Sur le fond, Gálvez privilégie une approche de micro-histoire, en nous plaçant au plus près de ces trois personnages et de leur expédition. Plutôt que de théoriser la colonisation avec un regard distant et théorique, il nous montre les mécanismes individuels de domination et de pouvoir. Ce choix rend la violence du film à la fois plus tangible et plus universelle : en retraçant ce périple meurtrier à travers les yeux de personnages qui ne sont ni héros ni figures absolues de pouvoir, Gálvez interroge les rouages de l’oppression et du génocide, incarnés par ces hommes pris dans les engrenages d’un système qu’ils ne maîtrisent pas, mais qu’ils nourrissent. Le chef de l’expédition, MacLennan, qui use et abuse de la violence et des menaces pour asseoir son petit pouvoir va lui-même être confronté à une soumission brutale lors de sa rencontre avec le colonel Martin de l’armée britannique, incarnant les jeux de pouvoir et la soumission à un système plus général.

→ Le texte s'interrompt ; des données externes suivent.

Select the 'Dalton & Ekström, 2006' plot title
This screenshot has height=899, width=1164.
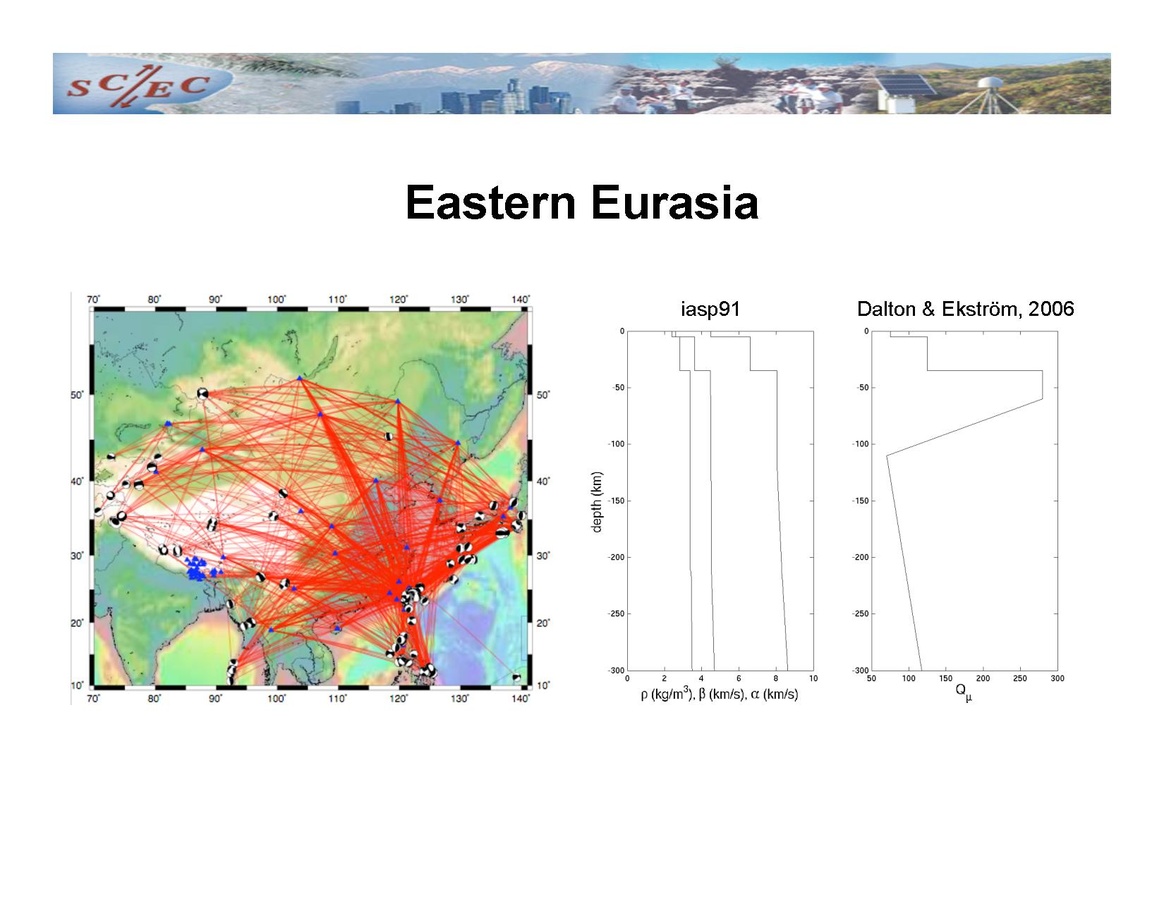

Les personnages intermédiaires sont également au cœur de la réflexion du film, incarnés notamment par Segundo, un métis tiraillé entre son identité d'autochtone et son rôle d’exécutant au service des colonisateurs. En suivant ses hésitations et ses remords, Gálvez montre comment la colonisation repose aussi sur des intermédiaires locaux, qui participent malgré eux à leur propre effacement culturel et physique. Cette ambivalence incarne la complexité des rapports de pouvoir dans le contexte colonial, où les alliances et les trahisons brouillent la frontière entre victimes et complices. Le personnage de Kiepja illustre cette tension de manière peut-être encore plus marquante. À la fois servante et femme à tout faire pour la troupe du colonel Martin, elle devient l’épouse de Segundo dans la dernière partie du film. Elle semble osciller entre une résignation apparente et une forme discrète de résistance. En évoluant au sein des contraintes coloniales, elle semble trouver des moyens de préserver une part d’autonomie, même réduite, démontrant que la survie dans un tel contexte violent et génocidaire implique des stratégies d’adaptation complexes et parfois ambiguës.

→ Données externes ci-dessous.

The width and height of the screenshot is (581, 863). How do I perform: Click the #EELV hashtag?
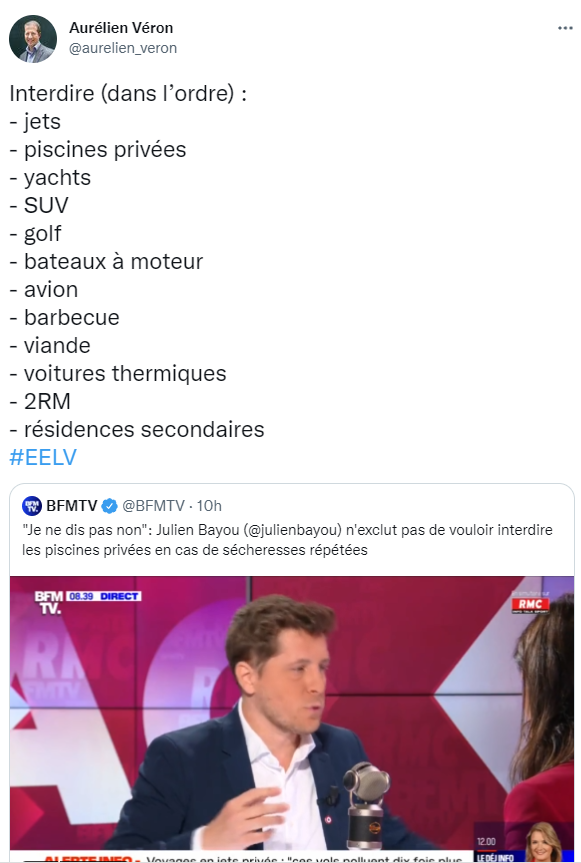coord(43,457)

Enfin, le film explore la question du savoir comme autre instrument de la domination coloniale. Lors d’une halte, l’expédition de MacLennan, Bill et Segundo rencontre un scientifique chargé de cartographier le territoire. En plein milieu de nulle part, il trace des cartes et des frontières, ce qui souligne le contraste absurde entre les connaissances théoriques, les frontières factices et la réalité brutale du terrain. Dans un monde où la science au sens large est perçue comme un outil de domination, la connaissance est ici une autre arme dans la lutte pour soumettre un territoire et son peuple et faire valoir sa supériorité.

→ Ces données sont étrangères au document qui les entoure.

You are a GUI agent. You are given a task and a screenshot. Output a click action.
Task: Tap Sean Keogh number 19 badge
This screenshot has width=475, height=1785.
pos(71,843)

En somme, Les Colons est un film audacieux qui met en lumière le génocide longtemps occulté des Onas au Chili, à la fin du XIXᵉ et au début du XXᵉ siècle. Avec une mise en scène grandiose et une narration recentrée sur une poignée de personnages, Felipe Gálvez plonge le spectateur au cœur de la mécanique implacable du projet colonial et du génocide. En choisissant de « décolonialiser » le western, il confronte le public à ses propres représentations, questionnant l’héroïsme et l’éthique des récits de conquête. On peut toutefois regretter que les Onas demeurent ici réduits à de simples victimes, objets de violence et de destruction, sans réelle voix ni profondeur. Le point de vue adopté reste essentiellement celui des colonisateurs, et malgré les codes du western détournés, la perspective du peuple Onas est presque totalement absente.